### GOAL OF THE EXERCISE
Retype the passage on gender equality in Tonga word for word, from "One recent policy" to "Development Goal (2005)".

### TEXT TO READ
Since men are expected to do heavy work, the agricultural and fishery industry is dominated by men. A total of 30% of the working populations is employed in these industries. Women, however, dominate the handicraft, trade, and service industries, with another 30% of the total working population working in these industries. The difference in the industries in which men and women work is used to explain the pay differential that exists. In 2010, men working in agriculture or fisheries earned about 5 pa'anga per hour, while women working in handicrafts and service industries made about 2 pa'anga per hour.

In terms of occupations, men tend to hold managerial positions rather than women. Also, men own 65% of the businesses. This unequal distribution is likely due to land ownership rights that make it difficult for women to obtain land and run a business on. The size of the labor force has increased by almost 10% since 1990, and economists take this growth as a sign that more women are getting and keeping jobs.

==Policies to promote gender equality==
One cause of concern for some people is that Tonga hasn't signed the Convention on the Elimination of All Forms of Discrimination Against Women (CEDAW), an important international treaty that the vast majority of countries have signed. There are several conjectures as to why Tonga has refrained from signing. Some people think the land ownership issues where only men can own land are the problem. Others say Tongans need to focus on becoming a full democracy because that would give women more voice in the government and likely improve their position as a result. However, some Tongans feel that women hold a privileged position in society already, so they see no reason to change the current system.

The Tongan government recognizes the need to address gender inequalities. There is a governmental ministry office to address women's issues. The Office of Women in the Ministry of Education, Women's Affairs and Culture is given the responsibility to uphold the interests of Tongan women. Some of the activities this ministry position oversees involve cultural development, especially in teaching women traditional handicrafts like making tapa mats. This ministry position is critical to promote gender equality, but is unfunded so progress is limited. One of the most important responsibilities of this ministry position is to enforce the Gender and Development policy that was passed in 2001. The national policy on Gender and Development has the goal of achieving gender equity by 2025 so all men, women, and children have equal access to economic, social, political, and religious opportunities.

One policy that would advance women's equality would be to enact maternity laws. As of 2012, women who are pregnant have to use their vacation and sick time because maternity leave is not a legal right. A policy granting maternity leave could make it easier for mothers to stay in the workforce if they so choose, but as things stand now, being pregnant and engaging in paid work in Tonga can be difficult. Another policy that could promote a woman's ability to work would be affirmative action laws so that women in general have equal access to jobs. This is particularly important because women are more likely to be discriminated against due to the costs a pregnant employee may have on the employer.

One recent policy modification that is promising is changes relates to citizenship and family laws. In the past, a child born to a Tongan mother overseas could not claim Tongan citizenship, although citizenship could be claimed through the child's father if the father was Tongan. In 2007, this law was changed, so children born to Tongan mothers overseas can now claim Tongan citizenship.

===Treaties to promote gender equality===
Tonga has signed several treaties involving women's rights and gender equality issues. These treaties include:
- Beijing Platform for Action of Women (1995)
- Millennium Development Goal (2005)
- Commonwealth Plan of Action for Gender Equality (2005)
- Revised Pacific Platform for Action on Advancement of women and Gender Equality (2005)

===Organizations promoting gender equality===
Two organizations have been established to support the Office of Women in the Ministry of Education, Women's Affairs, and Culture. These non-governmental groups focus on advancing the interests and opportunities of women in Tonga.

The first group is the 'Aloua Ma'a Tonga, and their focus is on empowering women. To meet this goal, they educate women about health issues, like the dangers of smoke inhalation from their cooking fires, and environmental issues like the dangers disposable diapers cause the environment.

The second group is Women-in-Law Association (WILA). The focus of WILA is to influence policy and legislation relating to women. Because Tongan law favors men, they also try to educate women about their legal rights in regards to divorce, custody issues, and abuse. WILA is also striving to get Tonga to become a signatory of CEDAW.

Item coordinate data
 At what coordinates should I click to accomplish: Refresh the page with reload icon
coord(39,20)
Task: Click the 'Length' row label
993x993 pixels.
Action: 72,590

### EXERCISE RESPONSE
One recent policy modification that is promising is changes relates to citizenship and family laws. In the past, a child born to a Tongan mother overseas could not claim Tongan citizenship, although citizenship could be claimed through the child's father if the father was Tongan. In 2007, this law was changed, so children born to Tongan mothers overseas can now claim Tongan citizenship.

===Treaties to promote gender equality===
Tonga has signed several treaties involving women's rights and gender equality issues. These treaties include:
- Beijing Platform for Action of Women (1995)
- Millennium Development Goal (2005)